Janet Kersnar, CFO Europe Magazine
December 10, 2007
There's no better time for CFOs to take a step back and reflect on the lessons of the past year.
The first lesson: cash is always king. Throughout 2007, we reported on how companies boosted their cash flow and carefully put stockpiles to work. This discipline paid off for many, especially when it came to mergers and acquisitions, the subject of "Crisis, What Crisis?," our annual dealmaking review.
Despite tighter credit conditions, we found that it's not all doom and gloom, particularly for non-financial-services companies that are profitable and cash-rich. Many of these firms spent the first half of the year, before the summer's credit crunch, resisting pressure to join the private-equity fuelled M&A frenzy or launch massive share buyback programmes. As they now reap the rewards, the wisdom of not following the crowd looks wiser than ever — that's another important lesson.
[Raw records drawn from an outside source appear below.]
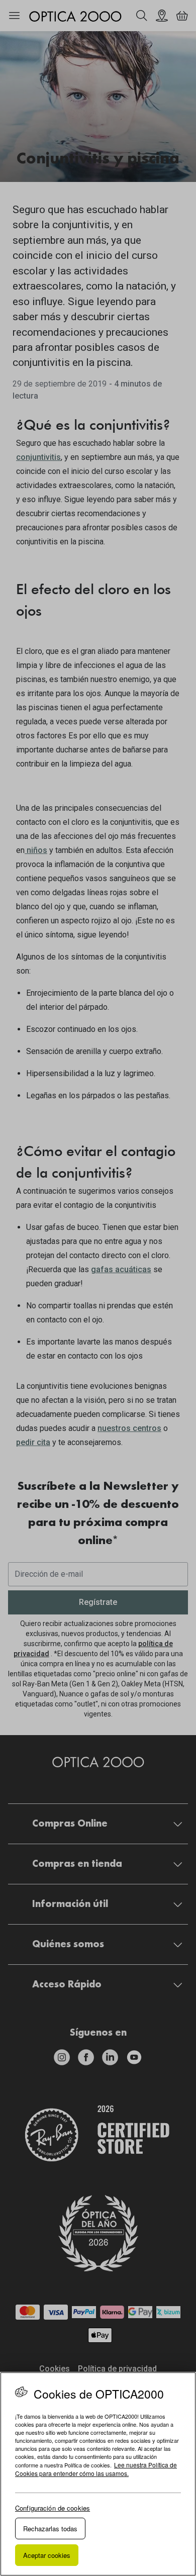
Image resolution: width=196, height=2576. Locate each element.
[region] (98, 2474)
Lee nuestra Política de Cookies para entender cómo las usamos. (96, 2468)
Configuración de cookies (52, 2508)
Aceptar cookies (46, 2555)
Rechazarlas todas (50, 2528)
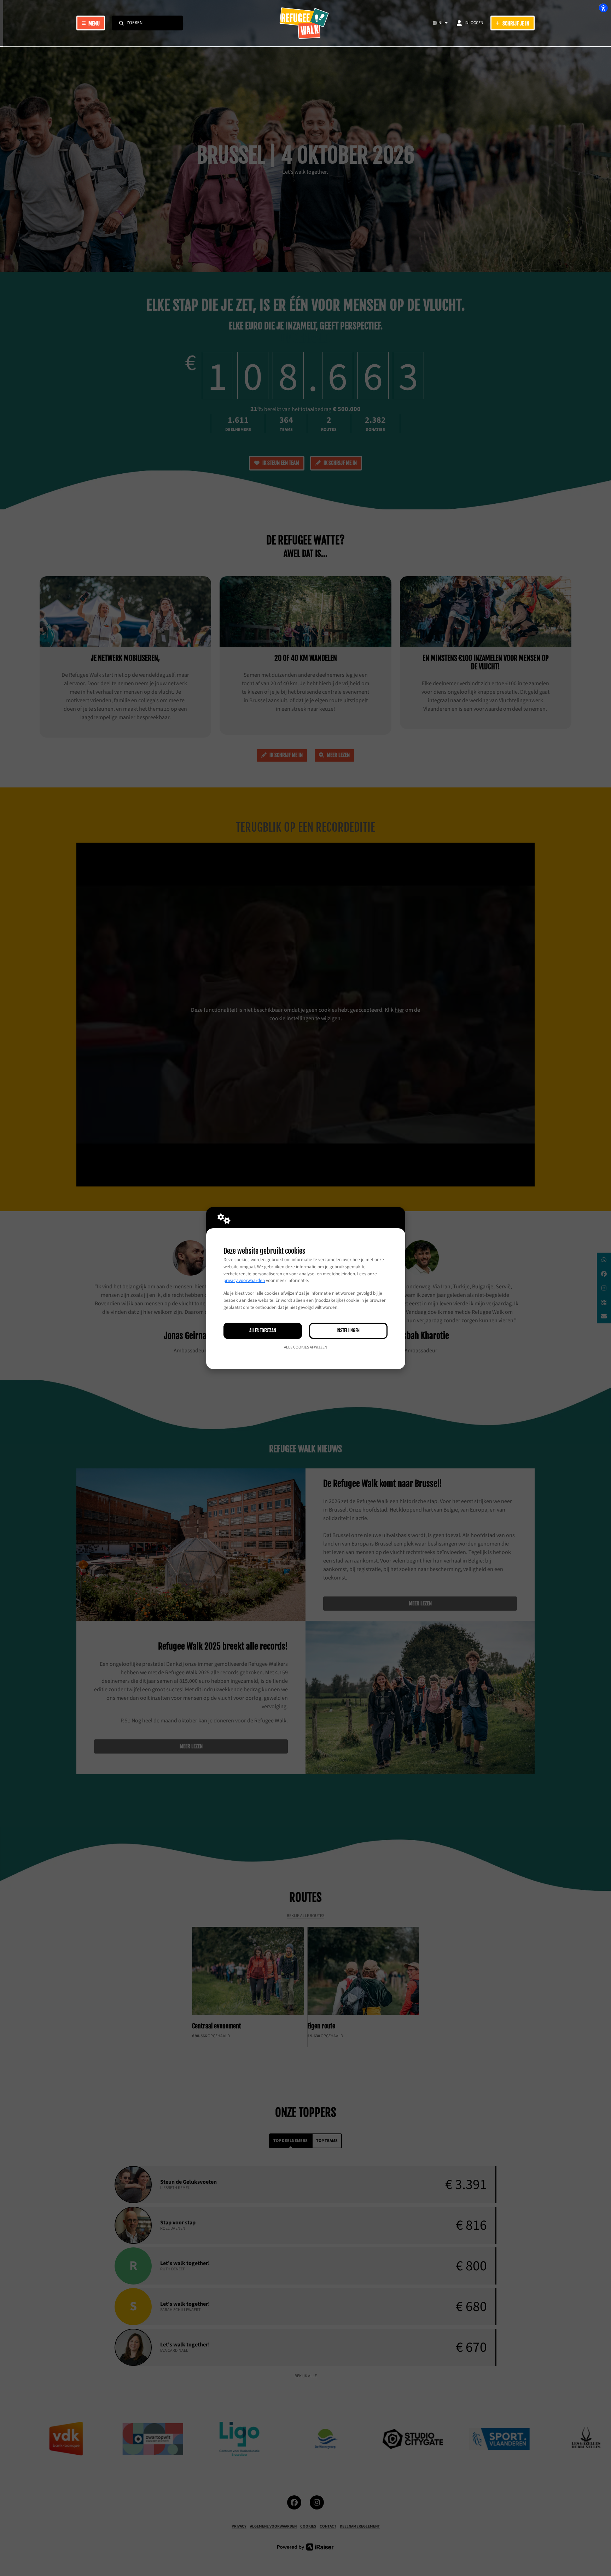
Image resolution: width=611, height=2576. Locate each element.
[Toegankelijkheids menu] (603, 8)
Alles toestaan (262, 1330)
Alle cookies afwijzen (305, 1347)
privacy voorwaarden (244, 1280)
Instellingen (348, 1330)
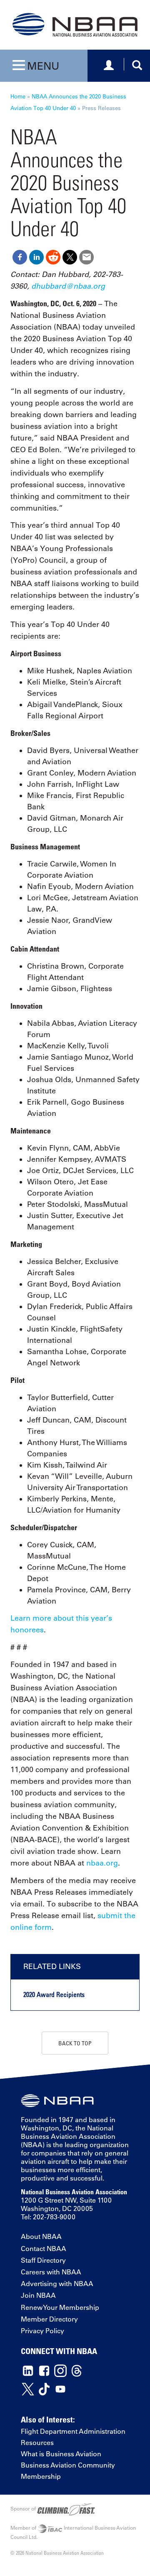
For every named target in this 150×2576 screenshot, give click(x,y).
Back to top (75, 2043)
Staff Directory (43, 2260)
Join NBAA (38, 2295)
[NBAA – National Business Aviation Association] (75, 24)
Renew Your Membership (60, 2307)
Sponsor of (23, 2508)
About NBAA (41, 2236)
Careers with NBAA (51, 2272)
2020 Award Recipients (54, 1994)
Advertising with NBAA (57, 2283)
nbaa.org (102, 1863)
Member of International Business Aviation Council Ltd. (73, 2532)
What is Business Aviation (61, 2454)
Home (17, 96)
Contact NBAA (43, 2248)
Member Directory (49, 2319)
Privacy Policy (42, 2331)
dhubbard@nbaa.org (68, 286)
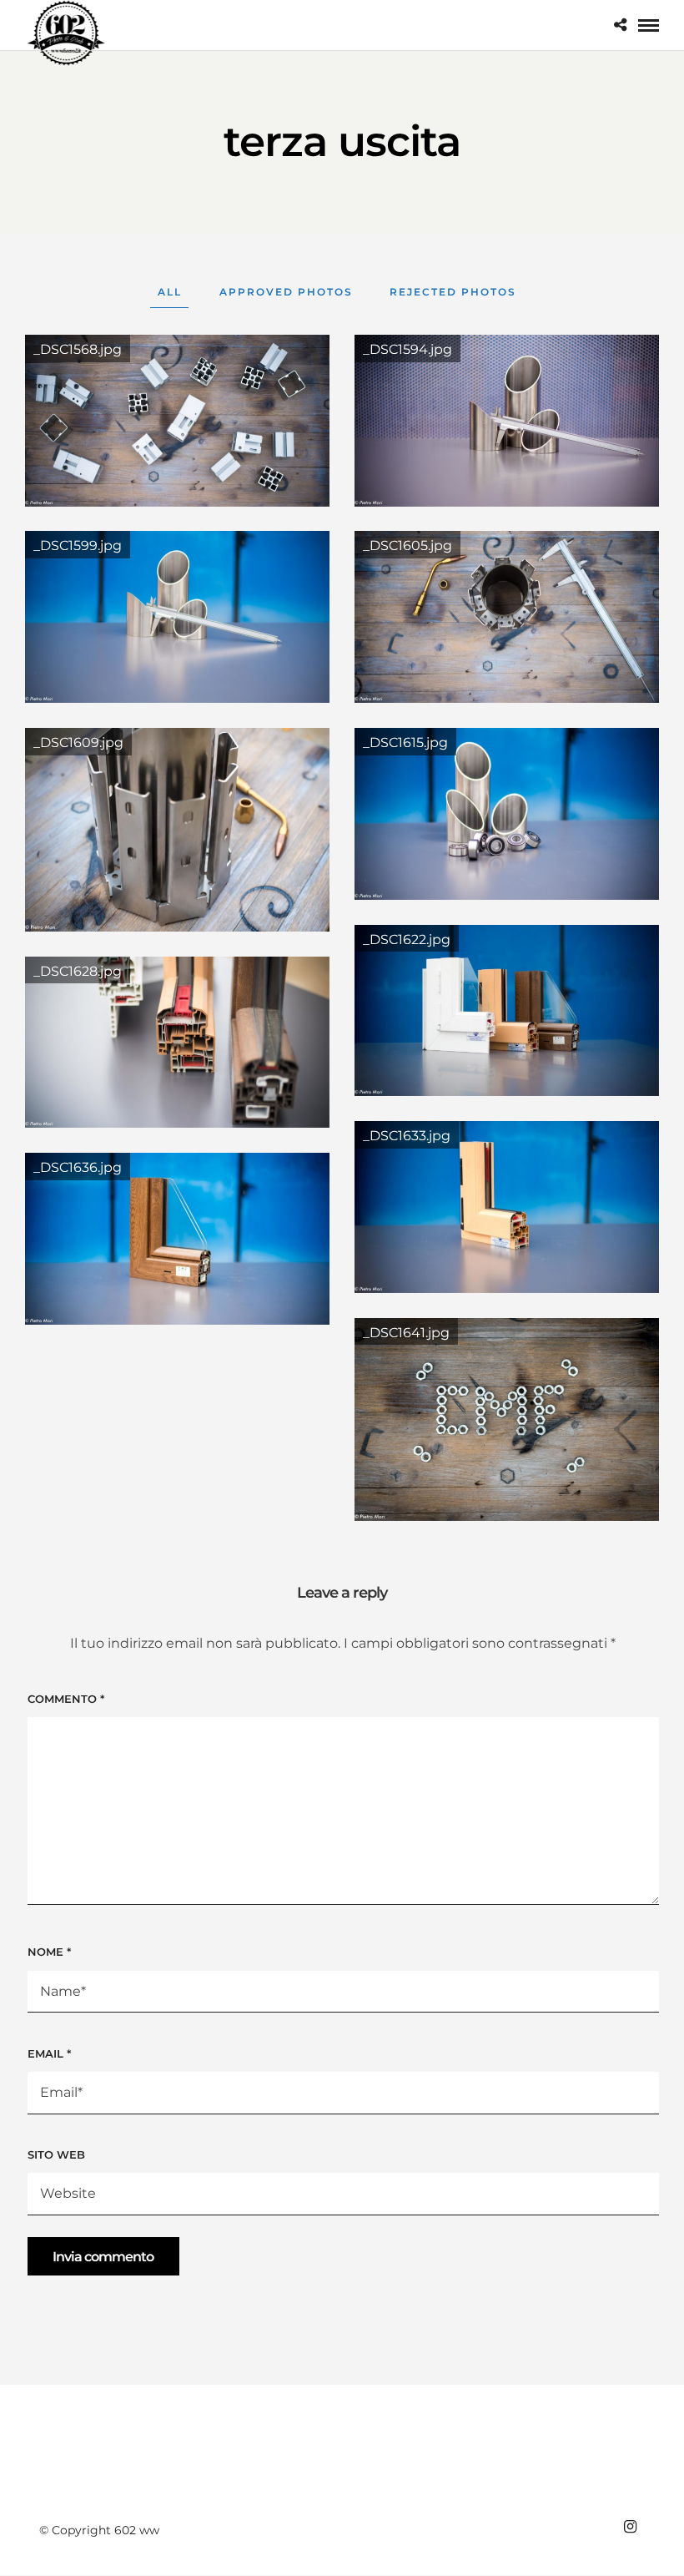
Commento (66, 1698)
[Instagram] (629, 2526)
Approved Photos (286, 291)
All (170, 291)
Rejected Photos (453, 291)
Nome (49, 1951)
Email (49, 2053)
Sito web (56, 2154)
Our cover story, "The Right Role," deals with this second lesson, but on a personal level. Over the summer and autumn, we shadowed four finance professionals — two senior executives and two up-and-comers — searching for new jobs. What's striking is the clear-headed determination of each to find a new job that meets a stringent set of personal criteria. It wasn't always easy — amid all the interviews, sending out of CVs and networking, there were many moments of doubt and pressure to settle for traditional, but potentially less fulfilling, roles. But, as we report, their persistence paid off.
For CFOs making New Year resolutions, it'd be wise to heed the varied lessons for finance in 2007. Both you and your company will be glad that you did.